> TASK INSTRUCTIONS
Return every one of the following items unchanged, line for line.

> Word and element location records
'''

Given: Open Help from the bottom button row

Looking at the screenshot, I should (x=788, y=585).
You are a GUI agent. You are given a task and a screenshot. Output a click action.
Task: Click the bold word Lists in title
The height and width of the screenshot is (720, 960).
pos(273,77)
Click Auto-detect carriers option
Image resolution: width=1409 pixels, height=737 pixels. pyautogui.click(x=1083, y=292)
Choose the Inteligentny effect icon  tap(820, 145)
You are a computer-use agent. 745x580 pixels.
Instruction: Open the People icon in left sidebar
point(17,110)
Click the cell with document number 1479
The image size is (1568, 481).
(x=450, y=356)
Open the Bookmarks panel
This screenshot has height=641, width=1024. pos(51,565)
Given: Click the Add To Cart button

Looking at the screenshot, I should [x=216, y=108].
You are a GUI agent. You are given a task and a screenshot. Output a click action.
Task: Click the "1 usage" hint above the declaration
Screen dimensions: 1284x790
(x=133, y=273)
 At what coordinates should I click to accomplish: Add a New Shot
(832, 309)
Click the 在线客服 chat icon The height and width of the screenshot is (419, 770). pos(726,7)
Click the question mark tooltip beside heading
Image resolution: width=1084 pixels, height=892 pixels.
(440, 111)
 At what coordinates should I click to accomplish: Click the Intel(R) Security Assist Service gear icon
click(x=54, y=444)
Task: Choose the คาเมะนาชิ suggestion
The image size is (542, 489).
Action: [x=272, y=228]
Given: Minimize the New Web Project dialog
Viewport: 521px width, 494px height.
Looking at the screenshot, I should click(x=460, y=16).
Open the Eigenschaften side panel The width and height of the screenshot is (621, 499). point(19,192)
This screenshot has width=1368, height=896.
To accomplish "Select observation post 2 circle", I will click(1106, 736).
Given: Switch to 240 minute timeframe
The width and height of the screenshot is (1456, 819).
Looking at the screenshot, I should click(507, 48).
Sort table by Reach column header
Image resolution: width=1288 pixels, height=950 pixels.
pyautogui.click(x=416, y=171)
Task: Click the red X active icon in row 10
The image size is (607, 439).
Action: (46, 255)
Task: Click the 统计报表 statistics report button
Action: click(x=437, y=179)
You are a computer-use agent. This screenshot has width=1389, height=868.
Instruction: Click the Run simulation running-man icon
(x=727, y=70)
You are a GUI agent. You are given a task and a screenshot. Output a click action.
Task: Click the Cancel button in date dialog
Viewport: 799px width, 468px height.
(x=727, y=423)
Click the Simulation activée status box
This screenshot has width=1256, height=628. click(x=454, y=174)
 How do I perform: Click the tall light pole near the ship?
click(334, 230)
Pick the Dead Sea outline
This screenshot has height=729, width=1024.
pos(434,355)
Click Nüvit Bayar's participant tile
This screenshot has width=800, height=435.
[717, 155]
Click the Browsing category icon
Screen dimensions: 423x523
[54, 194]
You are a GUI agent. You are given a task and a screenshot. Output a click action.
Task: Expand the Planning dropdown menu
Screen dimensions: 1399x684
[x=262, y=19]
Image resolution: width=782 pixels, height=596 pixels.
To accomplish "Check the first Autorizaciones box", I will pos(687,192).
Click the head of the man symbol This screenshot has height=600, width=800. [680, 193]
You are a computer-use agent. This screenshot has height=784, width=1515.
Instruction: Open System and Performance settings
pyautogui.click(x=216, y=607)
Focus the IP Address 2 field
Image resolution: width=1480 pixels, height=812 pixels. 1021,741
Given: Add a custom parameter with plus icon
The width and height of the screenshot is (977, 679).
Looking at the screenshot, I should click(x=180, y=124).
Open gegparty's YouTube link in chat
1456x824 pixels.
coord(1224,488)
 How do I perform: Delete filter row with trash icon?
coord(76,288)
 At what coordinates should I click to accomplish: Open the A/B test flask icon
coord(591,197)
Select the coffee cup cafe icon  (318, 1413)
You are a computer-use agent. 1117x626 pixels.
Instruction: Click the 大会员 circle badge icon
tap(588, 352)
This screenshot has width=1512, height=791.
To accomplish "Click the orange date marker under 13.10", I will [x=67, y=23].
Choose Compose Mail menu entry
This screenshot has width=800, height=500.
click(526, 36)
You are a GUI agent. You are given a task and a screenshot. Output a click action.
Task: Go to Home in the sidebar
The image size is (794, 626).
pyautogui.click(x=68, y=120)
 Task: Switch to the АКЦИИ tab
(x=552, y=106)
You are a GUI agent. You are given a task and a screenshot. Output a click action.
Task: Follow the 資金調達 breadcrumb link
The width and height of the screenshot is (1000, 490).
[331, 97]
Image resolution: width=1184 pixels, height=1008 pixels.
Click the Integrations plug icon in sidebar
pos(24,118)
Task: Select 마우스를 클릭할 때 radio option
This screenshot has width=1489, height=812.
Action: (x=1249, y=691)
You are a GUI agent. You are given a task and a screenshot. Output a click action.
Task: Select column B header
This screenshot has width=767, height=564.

'''

> WRITTEN REPLY
Given: Open Help from the bottom button row

Looking at the screenshot, I should (x=788, y=585).
You are a GUI agent. You are given a task and a screenshot. Output a click action.
Task: Click the bold word Lists in title
The height and width of the screenshot is (720, 960).
pos(273,77)
Click Auto-detect carriers option
Image resolution: width=1409 pixels, height=737 pixels. pyautogui.click(x=1083, y=292)
Choose the Inteligentny effect icon  tap(820, 145)
You are a computer-use agent. 745x580 pixels.
Instruction: Open the People icon in left sidebar
point(17,110)
Click the cell with document number 1479
The image size is (1568, 481).
(x=450, y=356)
Open the Bookmarks panel
This screenshot has height=641, width=1024. pos(51,565)
Given: Click the Add To Cart button

Looking at the screenshot, I should [x=216, y=108].
You are a GUI agent. You are given a task and a screenshot. Output a click action.
Task: Click the "1 usage" hint above the declaration
Screen dimensions: 1284x790
(x=133, y=273)
 At what coordinates should I click to accomplish: Add a New Shot
(832, 309)
Click the 在线客服 chat icon The height and width of the screenshot is (419, 770). pos(726,7)
Click the question mark tooltip beside heading
Image resolution: width=1084 pixels, height=892 pixels.
(440, 111)
 At what coordinates should I click to accomplish: Click the Intel(R) Security Assist Service gear icon
click(x=54, y=444)
Task: Choose the คาเมะนาชิ suggestion
The image size is (542, 489).
Action: [x=272, y=228]
Given: Minimize the New Web Project dialog
Viewport: 521px width, 494px height.
Looking at the screenshot, I should click(x=460, y=16).
Open the Eigenschaften side panel The width and height of the screenshot is (621, 499). point(19,192)
This screenshot has width=1368, height=896.
To accomplish "Select observation post 2 circle", I will click(1106, 736).
Given: Switch to 240 minute timeframe
The width and height of the screenshot is (1456, 819).
Looking at the screenshot, I should click(507, 48).
Sort table by Reach column header
Image resolution: width=1288 pixels, height=950 pixels.
pyautogui.click(x=416, y=171)
Task: Click the red X active icon in row 10
The image size is (607, 439).
Action: (46, 255)
Task: Click the 统计报表 statistics report button
Action: click(x=437, y=179)
You are a computer-use agent. This screenshot has width=1389, height=868.
Instruction: Click the Run simulation running-man icon
(x=727, y=70)
You are a GUI agent. You are given a task and a screenshot. Output a click action.
Task: Click the Cancel button in date dialog
Viewport: 799px width, 468px height.
(x=727, y=423)
Click the Simulation activée status box
This screenshot has width=1256, height=628. click(x=454, y=174)
 How do I perform: Click the tall light pole near the ship?
click(334, 230)
Pick the Dead Sea outline
This screenshot has height=729, width=1024.
pos(434,355)
Click Nüvit Bayar's participant tile
This screenshot has width=800, height=435.
[717, 155]
Click the Browsing category icon
Screen dimensions: 423x523
[54, 194]
You are a GUI agent. You are given a task and a screenshot. Output a click action.
Task: Expand the Planning dropdown menu
Screen dimensions: 1399x684
[x=262, y=19]
Image resolution: width=782 pixels, height=596 pixels.
To accomplish "Check the first Autorizaciones box", I will pos(687,192).
Click the head of the man symbol This screenshot has height=600, width=800. [680, 193]
You are a computer-use agent. This screenshot has height=784, width=1515.
Instruction: Open System and Performance settings
pyautogui.click(x=216, y=607)
Focus the IP Address 2 field
Image resolution: width=1480 pixels, height=812 pixels. 1021,741
Given: Add a custom parameter with plus icon
The width and height of the screenshot is (977, 679).
Looking at the screenshot, I should click(x=180, y=124).
Open gegparty's YouTube link in chat
1456x824 pixels.
coord(1224,488)
 How do I perform: Delete filter row with trash icon?
coord(76,288)
 At what coordinates should I click to accomplish: Open the A/B test flask icon
coord(591,197)
Select the coffee cup cafe icon  (318, 1413)
You are a computer-use agent. 1117x626 pixels.
Instruction: Click the 大会员 circle badge icon
tap(588, 352)
This screenshot has width=1512, height=791.
To accomplish "Click the orange date marker under 13.10", I will [x=67, y=23].
Choose Compose Mail menu entry
This screenshot has width=800, height=500.
click(526, 36)
You are a GUI agent. You are given a task and a screenshot. Output a click action.
Task: Go to Home in the sidebar
The image size is (794, 626).
pyautogui.click(x=68, y=120)
 Task: Switch to the АКЦИИ tab
(x=552, y=106)
You are a GUI agent. You are given a task and a screenshot. Output a click action.
Task: Follow the 資金調達 breadcrumb link
The width and height of the screenshot is (1000, 490).
[331, 97]
Image resolution: width=1184 pixels, height=1008 pixels.
Click the Integrations plug icon in sidebar
pos(24,118)
Task: Select 마우스를 클릭할 때 radio option
This screenshot has width=1489, height=812.
Action: (x=1249, y=691)
You are a GUI agent. You are given a task and a screenshot. Output a click action.
Task: Select column B header
This screenshot has width=767, height=564.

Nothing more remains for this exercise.